A strong alkali can attack and eat away at some solder depending on the makeup. (Typically a softer solder) It can attack and dissolve tin, aluminum, and zinc. With these reactions it gives off hydrogen gas.

Andrew


----------



## FrugalRefiner (Apr 30, 2015)

ray (yar) is right. lye is used to remove "solder mask". To remove tin, most use a soak in HCl (hydrochloric acid / muriatic acid).

Dave


----------



## acpeacemaker (Apr 30, 2015)

I think my wording might have come off wrong, because I wasn't necessarily disagreeing.


----------



## acpeacemaker (Apr 30, 2015)

I should have mentioned that I was reading a pretty cool .PDF earlier about the electrodissolution of lead from PCB's with sodium hydroxide as a medium . It was used because lead sulfate wouldn't form in the solution. I know the topic was not on electro, but I think thats kinda where my thoughts were. Sorry again

Andrew


----------



## goldsilverpro (Apr 30, 2015)

An old standard tin or lead or tin/lead from copper stripper in the plating industry is electrolytic lye (sodium hydroxide, caustic soda - all essentially the same thing) solution. Not really feasible for circuit boards since you would have to make electrical contact to each solder area.


----------



## bswartzwelder (May 1, 2015)

Solder can be removed using a 50% mixture of Lye (NaOH) and Water. However, you must also add a catalyst of hydrogen peroxide. Standard 3% peroxide which is used when cleaning wounds will not work. It needs to be 30% or greater. As has been mentioned previously, lye will cause permanent, irreversible blindness instantly. Wear proper safety gear and keep kids and pets away.


----------



## goldsilverpro (May 1, 2015)

bswartzwelder said:


> Solder can be removed using a 50% mixture of Lye (NaOH) and Water. However, you must also add a catalyst of hydrogen peroxide. Standard 3% peroxide which is used when cleaning wounds will not work. It needs to be 30% or greater. As has been mentioned previously, lye will cause permanent, irreversible blindness instantly. Wear proper safety gear and keep kids and pets away.

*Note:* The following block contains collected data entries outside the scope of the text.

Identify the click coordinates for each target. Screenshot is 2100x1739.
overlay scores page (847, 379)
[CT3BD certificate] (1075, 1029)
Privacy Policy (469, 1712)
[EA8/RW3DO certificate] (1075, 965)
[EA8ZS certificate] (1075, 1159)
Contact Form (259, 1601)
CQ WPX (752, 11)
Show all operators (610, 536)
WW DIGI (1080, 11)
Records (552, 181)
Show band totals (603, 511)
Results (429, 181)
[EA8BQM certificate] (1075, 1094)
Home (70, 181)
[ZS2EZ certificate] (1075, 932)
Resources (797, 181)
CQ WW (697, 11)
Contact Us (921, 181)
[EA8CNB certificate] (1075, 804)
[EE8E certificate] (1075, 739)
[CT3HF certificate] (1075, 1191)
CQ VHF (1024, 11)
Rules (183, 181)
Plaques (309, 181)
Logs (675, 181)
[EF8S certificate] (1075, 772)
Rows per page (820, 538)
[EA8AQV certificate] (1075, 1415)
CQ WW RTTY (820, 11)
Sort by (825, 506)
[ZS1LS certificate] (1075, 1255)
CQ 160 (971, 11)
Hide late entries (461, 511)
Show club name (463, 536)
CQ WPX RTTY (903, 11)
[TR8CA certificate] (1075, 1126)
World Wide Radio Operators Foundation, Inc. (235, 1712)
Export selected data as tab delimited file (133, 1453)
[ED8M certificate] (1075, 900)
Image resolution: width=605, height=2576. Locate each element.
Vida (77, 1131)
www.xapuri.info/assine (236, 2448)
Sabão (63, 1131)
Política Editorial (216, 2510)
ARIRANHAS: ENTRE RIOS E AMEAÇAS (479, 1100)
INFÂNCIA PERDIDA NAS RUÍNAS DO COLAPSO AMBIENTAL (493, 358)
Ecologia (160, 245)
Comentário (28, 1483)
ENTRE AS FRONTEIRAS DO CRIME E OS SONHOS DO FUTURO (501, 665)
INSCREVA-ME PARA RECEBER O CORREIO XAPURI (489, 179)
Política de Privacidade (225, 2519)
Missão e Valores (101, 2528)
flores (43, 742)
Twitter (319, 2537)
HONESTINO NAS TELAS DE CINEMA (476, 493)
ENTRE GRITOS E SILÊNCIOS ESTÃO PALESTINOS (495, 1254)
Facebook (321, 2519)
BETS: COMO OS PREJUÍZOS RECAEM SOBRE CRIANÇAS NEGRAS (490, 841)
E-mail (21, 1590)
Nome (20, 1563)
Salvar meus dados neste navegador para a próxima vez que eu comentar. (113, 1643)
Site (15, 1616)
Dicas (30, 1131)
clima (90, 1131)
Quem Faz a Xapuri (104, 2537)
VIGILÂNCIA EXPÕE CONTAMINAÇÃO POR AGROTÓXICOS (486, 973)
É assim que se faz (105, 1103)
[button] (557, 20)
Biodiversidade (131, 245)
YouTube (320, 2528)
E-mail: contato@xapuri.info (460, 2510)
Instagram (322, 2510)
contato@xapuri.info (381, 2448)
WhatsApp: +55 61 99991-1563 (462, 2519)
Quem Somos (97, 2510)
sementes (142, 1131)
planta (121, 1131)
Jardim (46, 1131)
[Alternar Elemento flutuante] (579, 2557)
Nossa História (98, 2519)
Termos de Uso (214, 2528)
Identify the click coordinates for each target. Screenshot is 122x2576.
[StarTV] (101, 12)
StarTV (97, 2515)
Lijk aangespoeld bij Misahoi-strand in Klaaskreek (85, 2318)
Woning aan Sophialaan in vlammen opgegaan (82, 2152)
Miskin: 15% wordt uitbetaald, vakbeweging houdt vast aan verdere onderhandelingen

I thought about that but wondered about potential dangers. A 50% caustic soda solution contains 6.25 pounds of NaOH per gallon. Available pre-mixed in 55 gallon drums. Very thick - like syrup. Dangerous to handle. If I were to use the peroxide, I would probably first try a weaker NaOH solution at room temp. In any case, be careful with this and do very small experiments first


----------



## rickbb (May 1, 2015)

It seems to me that a concentration of lye/peroxide strong enough to dissolve solder would be much more dangerous than a standard solution of HCL.


----------



## cableman (May 1, 2015)

Typed up my whole reply and lost it so here is the condensed version. The only reason I wanted to use a lye bath is because everywhere I looked someone was recommending it. I may have mislead you by my wording also. I only wanted to use the lye bath to remove the solder mask and any other impurities that could cause problems later on during the gold recovery process. I have read and read until it has been drilled into me to separate all possible metals prior to refining simply because it is easier to precipitate materials when there are none other present than the one you want. Also, I am not trying to do whole circuit boards. I have some small boards from satellite tv use that have some really good looking gold on them (will try to post pictures). I have already depopulated them with a heat gun and need to know the next step. I can use AP solution, sulphuric acid deplating cell, or any other method that is best. Thank you all for your responses and I am very grateful, especially if I can get by without using the lye bath; but I am set up to use it if I have to.


----------



## Barren Realms 007 (May 1, 2015)

rickbb said:


> It seems to me that a concentration of lye/peroxide strong enough to dissolve solder would be much more dangerous than a standard solution of HCL.




Yes it is.


----------



## Barren Realms 007 (May 1, 2015)

cableman said:


> Typed up my whole reply and lost it so here is the condensed version. The only reason I wanted to use a lye bath is because everywhere I looked someone was recommending it. I may have mislead you by my wording also. I only wanted to use the lye bath to remove the solder mask and any other impurities that could cause problems later on during the gold recovery process. I have read and read until it has been drilled into me to separate all possible metals prior to refining simply because it is easier to precipitate materials when there are none other present than the one you want. Also, I am not trying to do whole circuit boards. I have some small boards from satellite tv use that have some really good looking gold on them (will try to post pictures). I have already depopulated them with a heat gun and need to know the next step. I can use AP solution, sulphuric acid deplating cell, or any other method that is best. Thank you all for your responses and I am very grateful, especially if I can get by without using the lye bath; but I am set up to use it if I have to.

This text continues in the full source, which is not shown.